I have installed it on my iPod touch and it works well enough. I’d like to see more happening on the screen to be convinced that a connection is still active particularly if I am monitoring lightly-traded stocks. And perhaps when a tick comes down a quick green/red flash around the relevant quote might more immediately call my attention to it… or perhaps I am just going blind. News releases for any stocks in the watchlist would be great as well. The charts that appear in landscape mode take some time to appear; it feels like they are being rendered on the server and sent over the wire, surely better charts could be made by sending the historical data down to the client. That said it is very impressive for a first release and now you can watch your life savings evaporate whilst sitting on the bog
Of course, Lightstreamer’s own streaming real-time data (not strictly financial) product is powering Shareprice thanks to the new iStreamlight API for iPhone. Unfortunately this only works with the commercial Presto and Vivace editions of Lightstreamer rather than the free developer version Moderato. I assume this means that iStreamlight uses the SDK for Generic Client Development. A shame really, all these ‘30 day trials’ for such interesting technologies (WPF/Silverlight controls from Infragistics/Telerik/DevExpress also falling into this categories) don’t really give me the time to muck around with these things at home to build something that I might be able to impress a boss with and convince them to shell out some proper moolah for on-site development/deployment!

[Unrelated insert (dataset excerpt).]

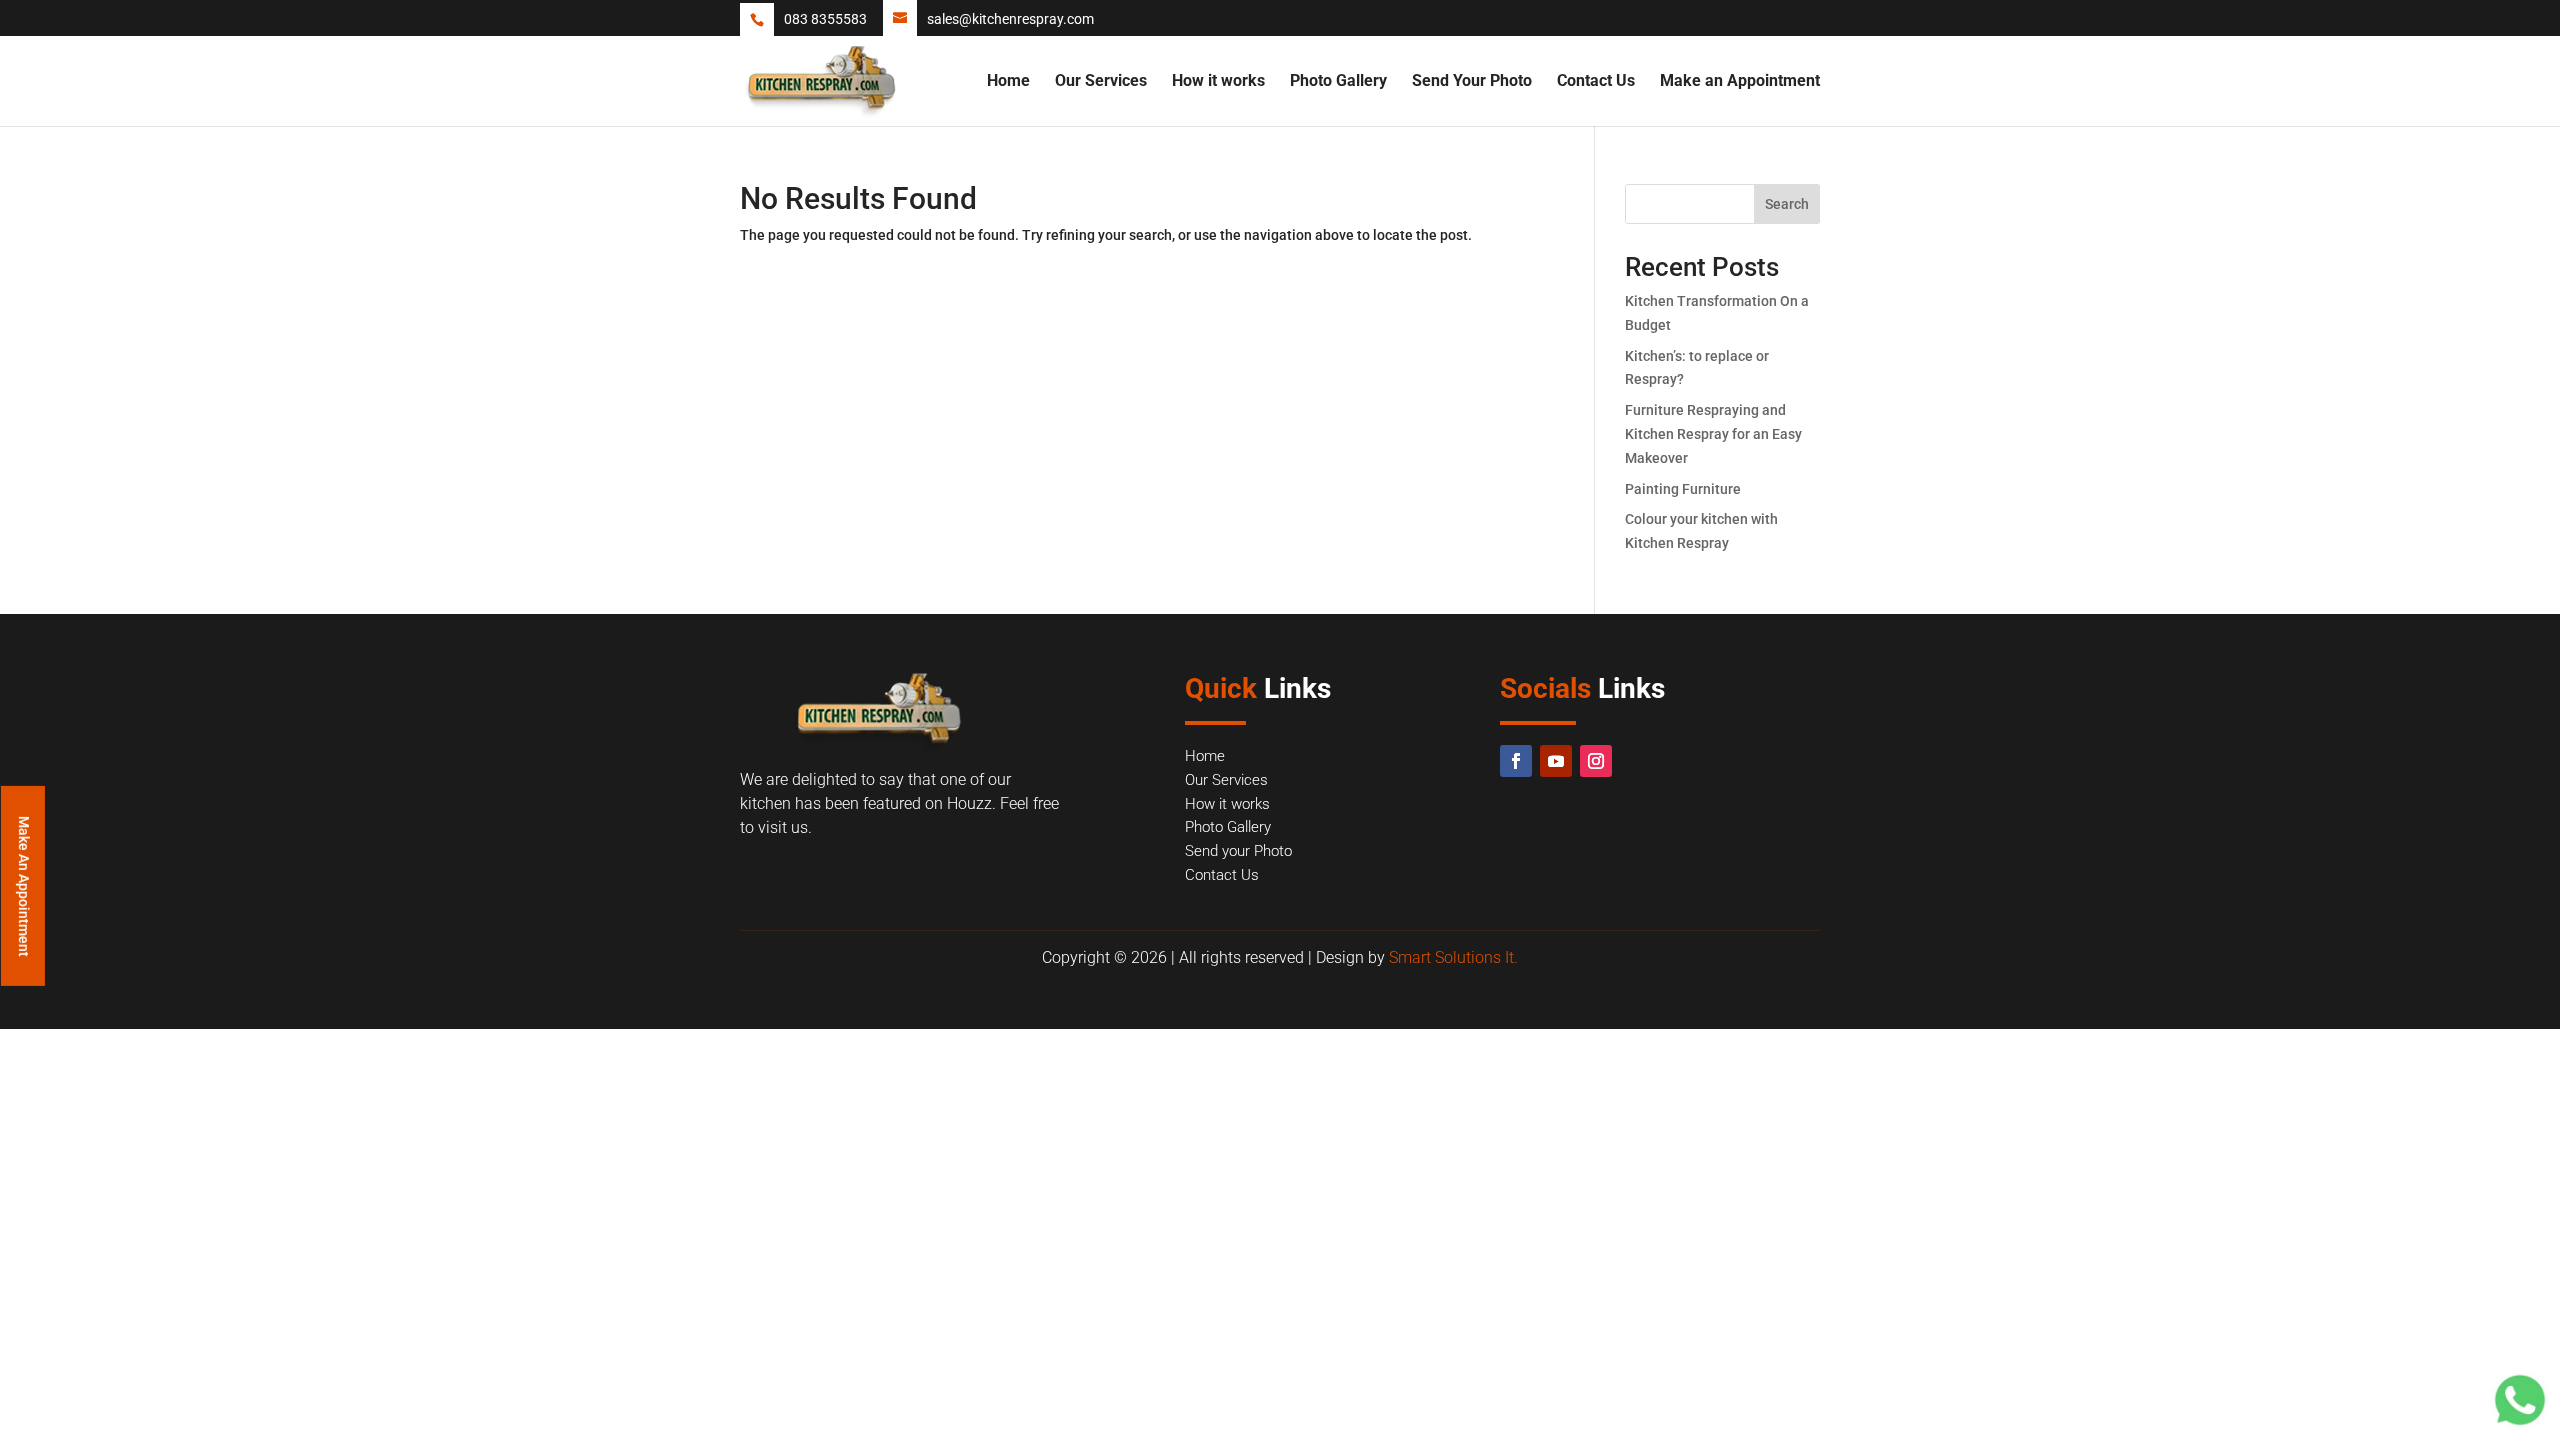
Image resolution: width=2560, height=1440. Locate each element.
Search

Speaking of Silverlight neither Caplin’s Liberator nor Lightstreamer appear to have a Silverlight 2.0 SDK available just yet (sure you could use their JavaScript API’s and [ScriptableMember] but channeling ticks via this approach might not be particularly performant) and Microsoft’s own Silverlight/WCF push data solution is really just polling in push clothes.
ICE by ZeroC vaguely falls into the same category as Liberator and Lightstreamer and other ‘Comet’ solutions is open-source and has both an iPhone and Silverlight SDK.
Comments»
Hi James,
Thanks for your comments about the iPhone app.
An updated release will be uploaded to the Apple Store in the next 7 - 10 days and will include some of your enhancement suggestions. It’s also worth pointing out for your international users that it will be available in other App stores, not just the UK one where it is now.
You’re right in the assumption about the SDK for Generic Client Development. They’re quite a reasonable bunch in terms of extending a trial I found. I was in the same boat. I can only assume as other Comet servers mature then Lightstreamer will have a fight on their hands regarding pricing models.
Of relevance to some perhaps, Lightstreamer’s JAVA SE adapter seems to work nicely on the Android OS. Whatever that is?